• HOW TO COMPLETE THIS TASK
Transcribe the article on the CHSPSC breach settlement from "But the hackers" up to and including "about the intrusion.".

OCR levies $2.3M fine over massive breach affecting PHI of 6M people
The U.S. Department of Health and Human Services announced this week that CHSPSC, a Tennessee-based management company providing business associate services to hospitals and physician clinics indirectly owned by Community Health Systems, had agreed to pay $2.3 million to settle potential HIPAA violations.
According to the HHS Office for Civil Rights, the Federal Bureau of Investigations notified CHSPSC in April 2014 that it had flagged an “advanced persistent threat” to CHSPSC’s information system.
But the hackers continued to access the information through August of that year, according to the enforcement agency, and breached the protected health information of more than 6 million people.
CHSPSC has also agreed to a corrective action plan including two years of monitoring.
WHY IT MATTERS
Community Health Systems is one of the largest publicly traded hospital companies in the country, as measured by number of facilities. CHSPSC provides services – including IT, health information management, legal and compliance – to hospitals and clinics indirectly owned by CHS.
According to the action plan published on HHS’ website, in April 2014, a group of bad actors remotely accessed CHSPSC’s information system through its VPN. Eight days later, the FBI notified CHSPSC about the intrusion.
From April through August, the cyber criminals affected 237 covered entities served by CHSPSC and exfiltrated the PHI of more than 6 million people – including name, sex, date of birth, phone number, Social Security number, email and emergency contact information.

(Pixel coordinate grounding data)
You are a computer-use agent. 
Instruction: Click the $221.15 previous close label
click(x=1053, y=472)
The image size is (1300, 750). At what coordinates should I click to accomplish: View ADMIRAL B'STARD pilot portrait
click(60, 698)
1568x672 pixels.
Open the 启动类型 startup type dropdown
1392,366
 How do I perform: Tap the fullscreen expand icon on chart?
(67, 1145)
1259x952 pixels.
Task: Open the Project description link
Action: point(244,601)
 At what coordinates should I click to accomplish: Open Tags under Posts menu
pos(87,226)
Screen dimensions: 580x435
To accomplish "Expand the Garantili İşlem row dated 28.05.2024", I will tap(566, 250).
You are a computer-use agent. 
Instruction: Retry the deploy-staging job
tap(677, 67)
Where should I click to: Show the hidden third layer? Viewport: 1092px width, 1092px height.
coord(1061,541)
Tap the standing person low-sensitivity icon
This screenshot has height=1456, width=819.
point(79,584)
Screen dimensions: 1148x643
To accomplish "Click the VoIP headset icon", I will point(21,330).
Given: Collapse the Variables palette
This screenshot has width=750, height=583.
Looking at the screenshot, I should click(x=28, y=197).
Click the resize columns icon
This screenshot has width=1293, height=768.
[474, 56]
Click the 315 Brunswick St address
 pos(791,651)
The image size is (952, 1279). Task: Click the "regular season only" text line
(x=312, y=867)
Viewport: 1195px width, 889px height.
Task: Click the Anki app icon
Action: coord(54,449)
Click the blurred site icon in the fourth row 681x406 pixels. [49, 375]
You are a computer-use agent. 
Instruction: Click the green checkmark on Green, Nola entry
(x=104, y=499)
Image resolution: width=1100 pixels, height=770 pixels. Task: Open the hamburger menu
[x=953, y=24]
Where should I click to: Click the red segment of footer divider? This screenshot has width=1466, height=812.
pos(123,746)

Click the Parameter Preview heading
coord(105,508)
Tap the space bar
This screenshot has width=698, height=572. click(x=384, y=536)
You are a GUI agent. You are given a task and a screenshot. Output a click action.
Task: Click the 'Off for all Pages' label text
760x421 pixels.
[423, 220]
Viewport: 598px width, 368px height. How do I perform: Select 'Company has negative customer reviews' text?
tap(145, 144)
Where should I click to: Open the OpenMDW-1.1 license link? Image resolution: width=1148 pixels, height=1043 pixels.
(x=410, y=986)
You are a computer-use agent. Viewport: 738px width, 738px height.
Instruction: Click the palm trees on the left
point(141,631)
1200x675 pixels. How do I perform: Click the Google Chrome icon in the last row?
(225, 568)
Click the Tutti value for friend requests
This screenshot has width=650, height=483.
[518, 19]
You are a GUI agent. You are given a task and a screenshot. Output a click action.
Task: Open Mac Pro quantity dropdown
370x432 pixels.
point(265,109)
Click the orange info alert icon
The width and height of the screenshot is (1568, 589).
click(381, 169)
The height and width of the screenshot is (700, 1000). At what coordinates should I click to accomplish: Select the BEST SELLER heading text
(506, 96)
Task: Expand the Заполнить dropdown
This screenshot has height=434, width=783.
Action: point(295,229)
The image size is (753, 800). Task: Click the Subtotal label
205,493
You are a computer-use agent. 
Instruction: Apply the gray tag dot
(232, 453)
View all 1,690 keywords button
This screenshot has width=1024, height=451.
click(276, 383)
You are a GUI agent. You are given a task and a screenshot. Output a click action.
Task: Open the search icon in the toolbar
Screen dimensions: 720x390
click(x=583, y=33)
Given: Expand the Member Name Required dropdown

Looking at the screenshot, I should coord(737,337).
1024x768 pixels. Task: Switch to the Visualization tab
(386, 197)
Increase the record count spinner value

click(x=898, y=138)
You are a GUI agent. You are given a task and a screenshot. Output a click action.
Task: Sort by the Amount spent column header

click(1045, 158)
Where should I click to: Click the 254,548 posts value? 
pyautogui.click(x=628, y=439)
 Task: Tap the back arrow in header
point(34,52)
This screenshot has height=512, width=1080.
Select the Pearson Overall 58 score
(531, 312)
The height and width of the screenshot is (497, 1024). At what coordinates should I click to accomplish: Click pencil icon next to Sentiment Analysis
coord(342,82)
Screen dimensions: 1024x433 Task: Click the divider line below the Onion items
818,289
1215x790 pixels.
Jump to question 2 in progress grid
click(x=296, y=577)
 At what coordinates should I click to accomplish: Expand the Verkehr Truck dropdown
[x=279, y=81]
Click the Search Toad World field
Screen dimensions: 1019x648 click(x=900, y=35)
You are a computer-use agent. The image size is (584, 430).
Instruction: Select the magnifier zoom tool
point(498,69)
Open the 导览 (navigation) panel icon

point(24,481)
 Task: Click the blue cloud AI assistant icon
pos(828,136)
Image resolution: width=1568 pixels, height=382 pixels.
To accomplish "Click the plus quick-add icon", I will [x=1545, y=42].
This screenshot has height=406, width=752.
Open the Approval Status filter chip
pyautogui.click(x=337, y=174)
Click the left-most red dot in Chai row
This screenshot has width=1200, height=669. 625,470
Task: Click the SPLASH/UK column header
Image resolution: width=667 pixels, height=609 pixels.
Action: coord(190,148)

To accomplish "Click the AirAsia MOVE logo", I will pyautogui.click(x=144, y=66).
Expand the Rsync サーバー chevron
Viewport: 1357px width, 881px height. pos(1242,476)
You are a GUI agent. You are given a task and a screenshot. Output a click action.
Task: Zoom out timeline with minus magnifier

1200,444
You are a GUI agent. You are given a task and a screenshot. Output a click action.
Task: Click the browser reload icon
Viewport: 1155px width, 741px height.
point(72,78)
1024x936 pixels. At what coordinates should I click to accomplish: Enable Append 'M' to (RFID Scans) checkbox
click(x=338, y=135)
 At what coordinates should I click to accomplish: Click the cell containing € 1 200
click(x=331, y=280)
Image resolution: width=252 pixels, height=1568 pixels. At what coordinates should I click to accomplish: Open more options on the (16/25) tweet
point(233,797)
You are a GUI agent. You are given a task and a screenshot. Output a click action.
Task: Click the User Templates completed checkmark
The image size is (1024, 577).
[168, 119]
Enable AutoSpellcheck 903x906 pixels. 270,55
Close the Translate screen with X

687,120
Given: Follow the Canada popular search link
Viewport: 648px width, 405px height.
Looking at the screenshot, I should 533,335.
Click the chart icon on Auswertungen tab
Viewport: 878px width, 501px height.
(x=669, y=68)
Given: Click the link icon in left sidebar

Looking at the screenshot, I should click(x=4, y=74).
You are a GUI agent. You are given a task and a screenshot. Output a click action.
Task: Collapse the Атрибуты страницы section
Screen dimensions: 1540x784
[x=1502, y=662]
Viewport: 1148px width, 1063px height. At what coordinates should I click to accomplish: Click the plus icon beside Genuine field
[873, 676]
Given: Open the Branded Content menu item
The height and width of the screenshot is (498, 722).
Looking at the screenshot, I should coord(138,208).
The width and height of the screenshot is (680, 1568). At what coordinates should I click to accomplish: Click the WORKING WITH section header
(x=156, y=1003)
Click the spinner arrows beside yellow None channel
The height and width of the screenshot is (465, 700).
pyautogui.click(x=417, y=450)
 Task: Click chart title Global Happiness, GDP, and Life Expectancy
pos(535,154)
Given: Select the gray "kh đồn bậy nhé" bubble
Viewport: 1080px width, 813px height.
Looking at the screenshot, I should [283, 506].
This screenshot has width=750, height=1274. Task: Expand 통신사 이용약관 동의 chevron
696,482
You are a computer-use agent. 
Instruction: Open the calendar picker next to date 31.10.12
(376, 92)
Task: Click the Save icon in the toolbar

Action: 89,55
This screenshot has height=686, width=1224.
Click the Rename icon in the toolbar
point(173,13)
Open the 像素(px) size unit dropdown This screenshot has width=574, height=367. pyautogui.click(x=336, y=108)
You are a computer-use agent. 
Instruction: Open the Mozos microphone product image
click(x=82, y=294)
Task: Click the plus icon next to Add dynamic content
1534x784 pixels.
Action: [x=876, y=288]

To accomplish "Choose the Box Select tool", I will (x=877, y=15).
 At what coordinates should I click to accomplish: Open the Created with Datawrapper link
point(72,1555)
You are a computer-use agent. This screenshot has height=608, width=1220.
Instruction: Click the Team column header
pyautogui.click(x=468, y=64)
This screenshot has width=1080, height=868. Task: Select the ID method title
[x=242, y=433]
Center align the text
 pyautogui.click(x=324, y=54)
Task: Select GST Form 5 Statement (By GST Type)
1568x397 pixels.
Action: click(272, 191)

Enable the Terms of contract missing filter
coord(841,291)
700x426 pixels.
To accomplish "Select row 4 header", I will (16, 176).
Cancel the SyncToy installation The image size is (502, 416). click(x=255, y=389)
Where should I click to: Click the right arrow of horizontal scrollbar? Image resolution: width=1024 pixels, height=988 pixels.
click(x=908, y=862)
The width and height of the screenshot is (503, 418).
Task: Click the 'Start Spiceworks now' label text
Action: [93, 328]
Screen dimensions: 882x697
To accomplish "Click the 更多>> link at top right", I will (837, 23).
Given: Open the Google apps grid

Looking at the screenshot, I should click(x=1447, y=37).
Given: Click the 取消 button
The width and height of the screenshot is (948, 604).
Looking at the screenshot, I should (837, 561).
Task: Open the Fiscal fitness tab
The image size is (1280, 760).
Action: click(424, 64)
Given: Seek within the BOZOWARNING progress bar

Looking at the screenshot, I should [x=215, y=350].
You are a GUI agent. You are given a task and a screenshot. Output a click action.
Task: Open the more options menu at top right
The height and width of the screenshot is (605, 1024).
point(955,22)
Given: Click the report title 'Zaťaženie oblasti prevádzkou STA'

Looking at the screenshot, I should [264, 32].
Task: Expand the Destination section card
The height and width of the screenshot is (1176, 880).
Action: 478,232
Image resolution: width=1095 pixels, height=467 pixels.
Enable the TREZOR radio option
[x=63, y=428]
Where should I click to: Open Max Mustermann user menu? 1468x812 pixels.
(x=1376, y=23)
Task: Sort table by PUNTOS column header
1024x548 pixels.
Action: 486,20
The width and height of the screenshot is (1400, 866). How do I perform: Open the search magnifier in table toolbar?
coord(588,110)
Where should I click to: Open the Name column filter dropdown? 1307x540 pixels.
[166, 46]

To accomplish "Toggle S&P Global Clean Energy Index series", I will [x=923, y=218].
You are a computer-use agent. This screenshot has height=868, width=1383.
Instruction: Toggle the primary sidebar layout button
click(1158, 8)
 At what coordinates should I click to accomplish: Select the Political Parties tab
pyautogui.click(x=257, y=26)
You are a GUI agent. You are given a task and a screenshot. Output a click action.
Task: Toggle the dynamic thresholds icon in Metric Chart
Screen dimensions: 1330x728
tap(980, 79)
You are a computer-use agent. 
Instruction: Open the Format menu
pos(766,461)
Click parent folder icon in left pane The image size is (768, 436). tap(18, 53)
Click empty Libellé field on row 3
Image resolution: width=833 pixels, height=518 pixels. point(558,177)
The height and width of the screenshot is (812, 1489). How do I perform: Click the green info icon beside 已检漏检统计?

• RESPONSE FOR THIS EXERCISE
But the hackers continued to access the information through August of that year, according to the enforcement agency, and breached the protected health information of more than 6 million people.
CHSPSC has also agreed to a corrective action plan including two years of monitoring.
WHY IT MATTERS
Community Health Systems is one of the largest publicly traded hospital companies in the country, as measured by number of facilities. CHSPSC provides services – including IT, health information management, legal and compliance – to hospitals and clinics indirectly owned by CHS.
According to the action plan published on HHS’ website, in April 2014, a group of bad actors remotely accessed CHSPSC’s information system through its VPN. Eight days later, the FBI notified CHSPSC about the intrusion.